What is the Section 199A deduction?

When the Tax Cuts and Job Acts (TCJA) was passed in 2017, it created the Section 199A deduction, which is also known as the Qualified Business Income (QBI) deduction. This deduction allows eligible taxpayers to deduct up to 20% of their QBI from a pass-through entity like an S-Corporation or limited liability company (LLC).

What types of businesses are considered pass-through entities?

Pass-through entities are businesses that do not pay income tax for themselves. Instead, the income, losses, deductions, and credits from the business are passed through to the business owner’s personal tax return. The profits are taxed on the owner’s return at their personal income tax rate.

A pass-through entity can be any of the following:

C-Corporations and LLCs that elect to be taxed as corporations are not pass-through entities. Real estate investment trusts (REITs) and publicly traded partnerships are generally excluded as well.

What do I have to do to claim the 20% deduction on my rental property income?

There are some rules and requirements you need to be aware of if you plan to claim the Section 199A deduction for your rental property income. To begin, you’ll need to meet certain eligibility requirements:

  • Pass-Through Entity: As we’ve discussed, the rental income must be generated from a pass-through entity.
  • Qualified Business Income (QBI): Your rental activity must be considered a trade or business. Simply owning a rental property without being actively involved in the business side of it may not meet this requirement. We’ll talk more about this in a minute.
  • Taxable Income Limits: If your income is above certain limits set by the IRS, your available deduction is reduced. For tax year 2024, the deduction starts to phase out for single filers with taxable income above $191,950 and for joint filers above $383,900. For tax year 2024, the deduction is not available for single filers with taxable income above $241,950 and for joint filers above $483,900.

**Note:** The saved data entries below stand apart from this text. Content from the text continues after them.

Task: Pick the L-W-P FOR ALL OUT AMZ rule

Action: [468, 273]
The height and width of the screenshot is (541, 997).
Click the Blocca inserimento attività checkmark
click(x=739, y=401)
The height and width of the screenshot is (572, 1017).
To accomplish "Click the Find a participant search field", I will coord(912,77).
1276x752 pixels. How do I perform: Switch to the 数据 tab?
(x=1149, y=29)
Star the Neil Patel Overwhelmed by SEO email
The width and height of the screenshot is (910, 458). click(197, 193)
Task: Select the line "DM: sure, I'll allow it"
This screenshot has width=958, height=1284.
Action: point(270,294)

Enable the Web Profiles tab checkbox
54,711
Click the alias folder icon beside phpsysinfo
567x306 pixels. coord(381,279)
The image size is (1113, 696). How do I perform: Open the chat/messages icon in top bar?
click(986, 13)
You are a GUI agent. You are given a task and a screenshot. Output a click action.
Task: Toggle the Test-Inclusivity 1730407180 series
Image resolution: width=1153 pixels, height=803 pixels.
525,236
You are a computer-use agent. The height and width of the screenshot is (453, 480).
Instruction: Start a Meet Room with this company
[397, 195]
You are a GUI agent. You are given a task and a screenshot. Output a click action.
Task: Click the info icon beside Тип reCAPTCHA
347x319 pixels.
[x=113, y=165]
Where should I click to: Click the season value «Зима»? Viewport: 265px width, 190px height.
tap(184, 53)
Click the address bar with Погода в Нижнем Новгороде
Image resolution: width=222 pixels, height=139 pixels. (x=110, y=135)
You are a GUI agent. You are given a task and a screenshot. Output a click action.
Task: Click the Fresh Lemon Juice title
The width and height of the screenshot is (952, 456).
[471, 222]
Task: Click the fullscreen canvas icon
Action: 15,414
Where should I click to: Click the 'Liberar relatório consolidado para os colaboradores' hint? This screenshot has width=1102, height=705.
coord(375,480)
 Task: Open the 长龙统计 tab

What does active involvement in rental activities mean?

To qualify for the Section 199A deduction, you’ll need to demonstrate what the IRS refers to as “active involvement” in your rental activities. Simply owning a rental property and collecting passive income likely won’t meet these requirements. Instead, you’ll need to demonstrate regular, substantial, and ongoing involvement in your rental property operations.

Some examples of active involvement include:

  • Making decisions regarding tenants, repairs, or improvements.
  • Maintaining detailed records of income and expenses for the property.
  • Hiring contractors to make repairs or improvements to the property.
  • Physically making repairs or improvements to the property.
  • Spending a significant amount of time on activities related to the property.

What does safe harbor for 199A rental real estate mean?

Because of confusion about whether rental property could be included in Section 199A deductions, the IRS created safe harbor rules to make it easier to qualify for the deduction.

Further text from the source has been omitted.